VINS-Fusion中IMU用的是惯导坐标系:前x,右y,下z,重力向量G{0.0, 0.0, 9.8},相机使用的坐标系是,右x,下y,前z
公司同事标定好的数据,将坐标系统一为相机坐标系,鄙人觉得这不甚优雅,所以要给他算回来,顺手记录一下运算过程。
cpp
// 左目使用结构外参
// 右目通过左目结构外参和双目标定外参计算得到
body_R_cam0 << -1.0, 0.0, 0.0,
0.0, 1.0, 0.0,
0.0, 0.0, -1.0;
body_t_cam0 << 0.05143, -0.00453, -0.01503;
RIC.push_back(body_R_cam0);
TIC.push_back(body_t_cam0);
cv::FileNode stereoNode = stereoFS["stereo_params"];
double roll = static_cast< double > (stereoNode["Rx"]);
double pitch = static_cast< double > (stereoNode["Ry"]);
double yaw = static_cast< double > (stereoNode["Rz"]);
double tx = static_cast< double > (stereoNode["Tx"]) * 0.001;
double ty = static_cast< double > (stereoNode["Ty"]) * 0.001;
double tz = static_cast< double > (stereoNode["Tz"]) * 0.001;
Eigen::Matrix3d Rx, Ry, Rz;
Rx << 1.0, 0.0, 0.0,
0.0, cos(roll), -sin(roll),
0.0, sin(roll), cos(roll);
Ry << cos(pitch), 0.0, sin(pitch),
0.0, 1.0, 0.0,
-sin(pitch), 0.0, cos(pitch);
Rz << cos(yaw), -sin(yaw), 0.0,
sin(yaw), cos(yaw), 0.0,
0.0, 0.0, 1.0;
Eigen::Matrix3d R_rl = Rz * Ry * Rx;
Eigen::Vector3d t_rl(tx, ty, tz);
body_R_cam1 = body_R_cam0 * R_rl.inverse();
body_t_cam1 = body_R_cam0 * (-R_rl.inverse() * t_rl) + body_t_cam0;
RIC.push_back(body_R_cam1);
TIC.push_back(body_t_cam1);
cpp
---
sn: IB41SZ00880
base: 6.0093750000000000e+01
bxf: 2.2715767578125000e+04
stereo_params:
Tx: -6.0080211639404297e+01
Ty: -3.6239957809448242e-01
Tz: -2.9354727268218994e-01
Rx: -4.1563804261386395e-03
Ry: -8.8217593729496002e-03
Rz: 9.5129925757646561e-03
计算过程
cpp
Rx = [1.0, 0, 0;
0, cos(roll), -sin(roll);
0, sin(roll), cos(roll)]
= [1.0, 0, 0;
0, 0.999991, 0.004156;
0, -0.004156, 0.999991]
Ry = [cos(pitch), 0, sin(pitch);
0, 1, 0;
-sin(pitch), 0, cos(pitch)]
= [0.999961, 0, -0.008822;
0, 1, 0;
0.008822, 0, 0.999961]
Rz = [cos(yaw), -sin(yaw), 0;
sin(yaw), cos(yaw), 0;
0, 0, 1]
= [0.999955, -0.009513, 0;
0.009513, 0.999955, 0;
0, 0, 1]
R_rl = Rz * Ry * Rx
t_rl = np.array([-0.060080211639404297, -0.00036239957809448242, -0.00029354727268218994])

cpp
body_R_cam1 = body_R_cam0 * R_rl.inverse();
body_t_cam1 = body_R_cam0 * (-R_rl.inverse() * t_rl) + body_t_cam0;
or
python
body_R_cam1 = body_R_cam0 @ np.linalg.inv(R_rl)

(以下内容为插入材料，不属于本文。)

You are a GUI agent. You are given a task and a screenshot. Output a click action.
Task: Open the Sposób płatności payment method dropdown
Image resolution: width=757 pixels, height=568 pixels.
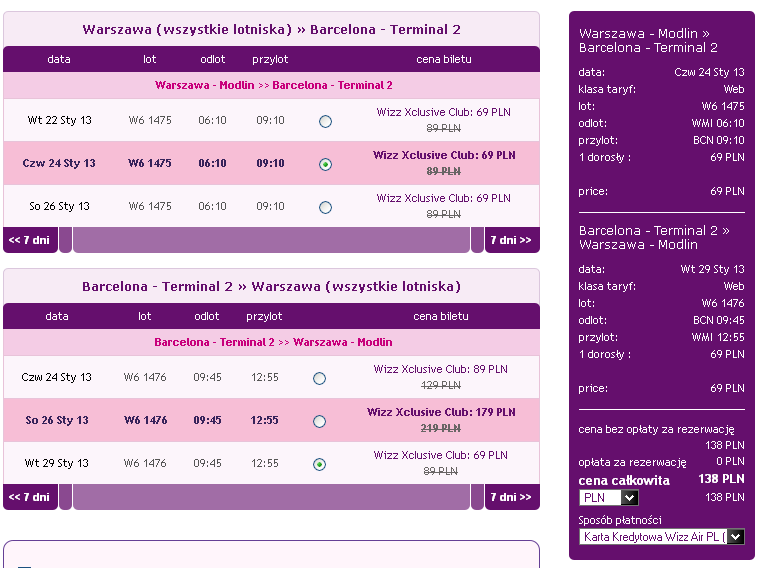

body_t_cam1 = body_R_cam0 @ (-np.linalg.inv(R_rl) @ t_rl) + body_t_cam0
cpp
R_rl =
[[ 0.99991584 -0.0094761 -0.00886071]
[ 0.00951248 0.99994646 0.00407226]
[ 0.00882164 -0.00415621 0.99995245]]
t_rl =
[-0.06008021 -0.0003624 -0.00029355]
原始坐标系中的右目外参:
body_R_cam1 =
[[-0.99991584 -0.00951248 -0.00882164]
[-0.0094761 0.99994646 -0.00415621]
[ 0.00886071 -0.00407226 -0.99995245]]
body_t_cam1 =
[-0.00865119 -0.00473817 -0.01479266]
------>坐标系转化 将imu更新回惯导坐标系
坐标系转换矩阵:从右x,下y,前z → 前x,右y,下z
T_convert = np.array([[0, 0, 1],
[-1, 0, 0],
[0, -1, 0]])
python
# 转换左目外参
body_R_cam0_new = T_convert @ body_R_cam0_old @ T_convert.T
body_t_cam0_new = T_convert @ body_t_cam0_old
# 转换右目外参
body_R_cam1_new = T_convert @ body_R_cam1_old @ T_convert.T
body_t_cam1_new = T_convert @ body_t_cam1_old
cpp
body_T_cam0 (4x4) =
[[-1. 0. 0. -0.01503]
[ 0. -1. 0. -0.05143]
[ 0. 0. 1. 0.00453]
[ 0. 0. 0. 1. ]]
body_T_cam1 (4x4) =
[[-0.99995245 -0.00886071 0.00407226 -0.01479266]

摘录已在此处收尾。